Use terminal fees, NAIA profits, travel tax for more CCTVs, better facilities
Every Ninoy Aquino International Airport (NAIA) user pays an Aviation Security Fee (ASF). It is P60 for international passengers and P15 for those who will take domestic flights. The amount is tucked into the Terminal Fee, which is P550 for international passengers and P200 for domestic ticket holders.
ASF has an unspent balance of P1.4 billion as of December 31, 2014. This year at least P626 million in ASF will be collected, and almost the same amount will be spent. Clearly, the ASF can fund the purchase of equipment that can bolster security, including CCTVs that can detect banned items in luggage and deter the planting of bullets in them. Include GoPro cameras and X-ray machines or programs which can store and print captured images so that when a bullet is a detected there is a photographic record to back up the claim.

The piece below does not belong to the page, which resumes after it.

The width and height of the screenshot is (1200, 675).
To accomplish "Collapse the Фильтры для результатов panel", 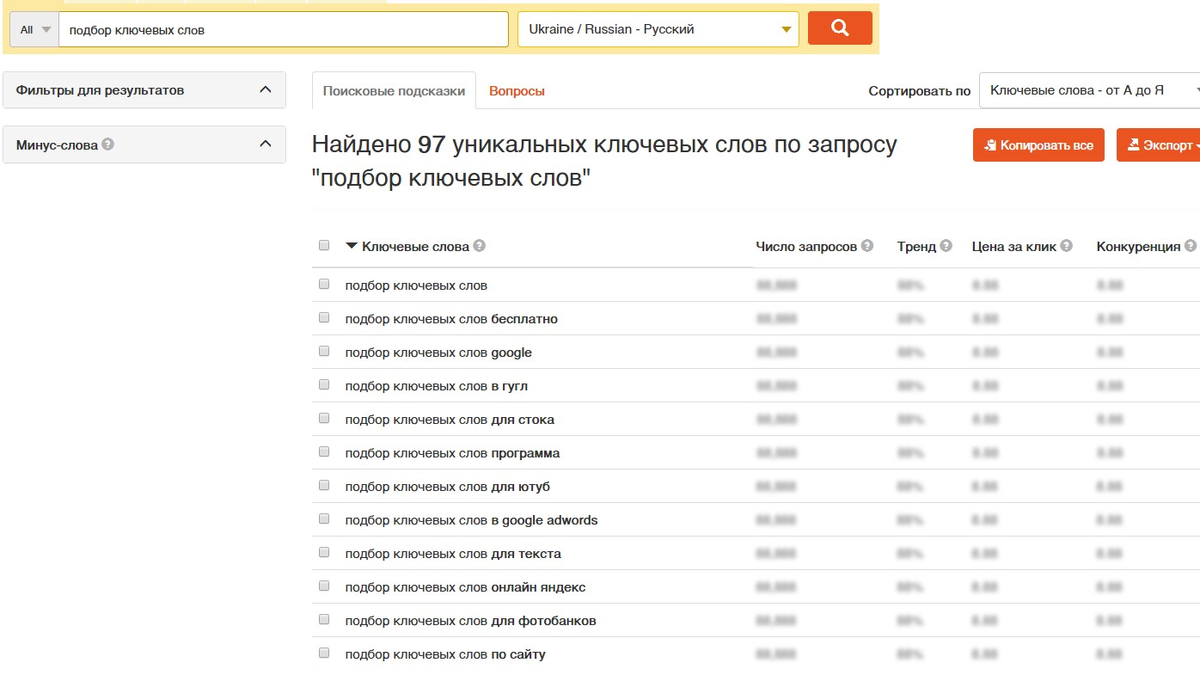I will [266, 89].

NAIA is a government profit center. The Manila International Airport Authority (MIAA) posted gross revenues of P8.7 billion in 2013, and net profit before tax of P3.9 billion.
As a government corporation, it remits profits to the Treasury. Last year, according to 2016 budget documents, it turned over P1.1 billion as the dividend of the national government from its income.
Again, this can be a source of funding for NAIA improvements. There can be two mechanisms for this: Either the MIAA can retain a portion or all of what it is supposed to remit, or the government can plow it back. For 2016, the government can observe a moratorium from enjoying NAIA profits and instead reinvest the same for facility improvements, including the one-stop, multi-agency government assistance and complaints to be operated by the Presidential Action Center.
National government earns from the NAIA Terminal Fee. In the case of the P550 that every international passenger coughs up, P100 goes to the Treasury. (P60 is in ASF and P390 for airport operations, maintenance and salaries) Next year, the government expects to receive P470 million as share from the terminal fees paid not just by NAIA users but by outbound air travellers nationwide. Again, this can either be retained in part or in whole by the collecting unit or plowed back to them entirely. For example, the government can observe a two-year abstinence from enjoying the katas of terminal fees so the same can be spent for projects that will bring more comfort to airport users.
Use the Travel Tax for NAIA improvement. The government will earn P5.1 billion from Travel Tax collections this year, mostly from NAIA outbound passengers. NAIA is a major collection point of this tax. This tax is either included in the ticket fare or paid before check-in at the Tourism Infrastructure and Enterprise Zone Authority kiosk. Rates range from P2,700 for a first class passenger; P1,620 for an economy seat; to P300 for an OFW dependent. Also, a significant portion of the Civil Aviation Authority of the Philippines’ (CAAP) projected P5.4 billion gross income this year would come from NAIA flight operations.
To its credit, government had spent P1.3 billion for NAIA 1’s makeover. Obviously, there remains a big deficit in the comfort facilities of its four terminals. Government should sustain NAIA’s renovation.